Almost 5000 members of the 10th Mountain Division based at Fort Drum returned home in May, after nine months in Afghanistan. They were fighting insurgents and helping to rebuild the country. Staff Sergeant Robert Hill says they're proud of what happened on their watch.
"Where there were no businesses, there are now businesses growing and flourishing,? he said. ?I saw where there was desert, buildings being built in the desert where there was nothing before. Where ruins were they were rebuilding everything. I saw a lot of things change in just nine months."
For some soldiers, it was their second tour of duty in Afghanistan. Fort Drum troops battled Taleban and al-Qaida fighters just months after September 11, 2001.
President Karzai requested this trip to Fort Drum to express his gratitude. Wrapped in a purple and green cloak, he addressed a field of soldiers in formation.
"On behalf of the Afghan people, I thank those of you who have served in Afghanistan. With your help, we have reclaimed our country from terror and oppression,? he said.
President Karzai read the names of the 11 Fort Drum soldiers killed in his country and he helped present Purple Hearts to two who were injured in a grenade attack. He said their sacrifice and the deeds of all the soldiers are now part of Afghan history.
?We will write that in golden letters of our memory for future to see and to remember. Thank you,? added Mr. Karzai.
Some soldiers, like Staff Sergeant Chris Yankow, got to meet with President Karzai one on one.
"You know I don't think you could ask for a better compliment or greater honor than to hear from his own mouth that your actions and what you've done over there actually made a difference for him and his country and his people," said Mr. Yankow.
Hamid Karzai was selected interim president by Afghanistan's tribal leaders the Loya Jirga in 2002. He faces his first popular democratic election in September, but there has been growing violence in the country as the balloting approaches. More than 400 people have died this year alone.
From his experience on the ground, Sergeant Hill says the president has some work to do.
"The people that like him love him to death.
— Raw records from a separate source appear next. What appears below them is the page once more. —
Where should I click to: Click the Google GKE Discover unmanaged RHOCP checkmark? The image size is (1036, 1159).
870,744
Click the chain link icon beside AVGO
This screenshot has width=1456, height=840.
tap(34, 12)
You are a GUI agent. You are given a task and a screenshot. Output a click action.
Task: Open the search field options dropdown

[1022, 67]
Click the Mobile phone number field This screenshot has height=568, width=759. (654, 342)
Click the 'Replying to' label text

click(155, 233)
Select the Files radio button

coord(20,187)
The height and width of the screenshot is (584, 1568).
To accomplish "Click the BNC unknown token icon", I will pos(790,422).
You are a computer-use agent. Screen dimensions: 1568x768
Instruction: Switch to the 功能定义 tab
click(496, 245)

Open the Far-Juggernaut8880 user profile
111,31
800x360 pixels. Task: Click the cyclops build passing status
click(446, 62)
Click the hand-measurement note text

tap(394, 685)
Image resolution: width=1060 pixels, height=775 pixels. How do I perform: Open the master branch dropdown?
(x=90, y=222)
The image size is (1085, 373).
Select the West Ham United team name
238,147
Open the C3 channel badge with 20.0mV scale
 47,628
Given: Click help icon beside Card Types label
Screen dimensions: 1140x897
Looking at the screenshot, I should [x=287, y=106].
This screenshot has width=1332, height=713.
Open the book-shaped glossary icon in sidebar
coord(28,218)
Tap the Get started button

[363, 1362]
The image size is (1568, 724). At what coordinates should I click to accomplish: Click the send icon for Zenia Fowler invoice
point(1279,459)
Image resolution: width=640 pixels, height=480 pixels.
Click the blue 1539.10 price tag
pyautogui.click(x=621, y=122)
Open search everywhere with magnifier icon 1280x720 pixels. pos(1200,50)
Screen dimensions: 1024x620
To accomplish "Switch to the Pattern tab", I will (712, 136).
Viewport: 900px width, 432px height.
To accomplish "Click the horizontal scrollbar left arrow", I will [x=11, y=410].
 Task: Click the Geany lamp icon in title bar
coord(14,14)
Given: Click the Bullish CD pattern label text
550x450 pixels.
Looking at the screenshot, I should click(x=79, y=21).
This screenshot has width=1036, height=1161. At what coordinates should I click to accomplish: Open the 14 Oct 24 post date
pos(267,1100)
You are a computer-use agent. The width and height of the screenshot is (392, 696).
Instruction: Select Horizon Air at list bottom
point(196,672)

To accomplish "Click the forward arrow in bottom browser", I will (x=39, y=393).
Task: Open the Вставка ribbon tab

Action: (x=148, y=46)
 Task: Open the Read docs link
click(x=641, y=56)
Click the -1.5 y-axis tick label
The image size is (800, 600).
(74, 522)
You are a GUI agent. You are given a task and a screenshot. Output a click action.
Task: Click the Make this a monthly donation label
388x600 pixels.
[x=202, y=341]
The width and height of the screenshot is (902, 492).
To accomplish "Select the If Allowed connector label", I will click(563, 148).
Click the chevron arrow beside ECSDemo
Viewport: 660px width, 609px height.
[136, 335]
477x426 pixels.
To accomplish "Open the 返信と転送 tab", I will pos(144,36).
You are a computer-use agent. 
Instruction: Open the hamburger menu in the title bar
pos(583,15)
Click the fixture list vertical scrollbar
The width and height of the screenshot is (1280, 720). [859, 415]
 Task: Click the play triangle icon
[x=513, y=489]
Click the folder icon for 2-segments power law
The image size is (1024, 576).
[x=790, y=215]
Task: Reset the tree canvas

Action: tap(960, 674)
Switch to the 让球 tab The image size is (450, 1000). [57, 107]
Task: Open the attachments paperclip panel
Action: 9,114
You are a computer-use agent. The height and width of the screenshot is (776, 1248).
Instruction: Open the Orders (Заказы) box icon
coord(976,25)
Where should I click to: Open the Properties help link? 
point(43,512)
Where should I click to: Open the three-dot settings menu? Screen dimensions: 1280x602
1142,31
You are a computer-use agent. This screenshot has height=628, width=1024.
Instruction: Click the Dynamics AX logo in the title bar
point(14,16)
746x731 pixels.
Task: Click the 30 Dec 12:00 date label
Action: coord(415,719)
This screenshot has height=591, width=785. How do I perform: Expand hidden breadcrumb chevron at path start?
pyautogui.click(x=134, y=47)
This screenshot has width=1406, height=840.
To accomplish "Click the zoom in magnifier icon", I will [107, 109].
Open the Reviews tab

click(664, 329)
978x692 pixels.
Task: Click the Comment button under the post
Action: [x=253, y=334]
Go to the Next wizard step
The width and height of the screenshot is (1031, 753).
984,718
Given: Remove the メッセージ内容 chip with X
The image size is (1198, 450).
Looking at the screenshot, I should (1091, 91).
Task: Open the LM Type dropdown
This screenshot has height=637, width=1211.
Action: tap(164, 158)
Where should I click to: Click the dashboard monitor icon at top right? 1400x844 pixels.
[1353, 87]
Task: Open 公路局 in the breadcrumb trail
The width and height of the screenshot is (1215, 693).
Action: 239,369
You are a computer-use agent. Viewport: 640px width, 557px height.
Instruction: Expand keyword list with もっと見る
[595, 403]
The people that don't like him, well, they really don't like him," he said.
Speaking to the media after Tuesday's ceremony, President Karzai said he recognizes that violence threatens the upcoming vote and he called for NATO to send more troops.
"We do need security, especially that we have not yet been able to fully take away the arms from factions and people that are having them and fully train our national army and police," he explained.
Those tasks will fall to the more than 20,000 U.S. soldiers who remain in Afghanistan and who will try to advance the Fort Drum soldiers' progress in supporting an emerging democracy.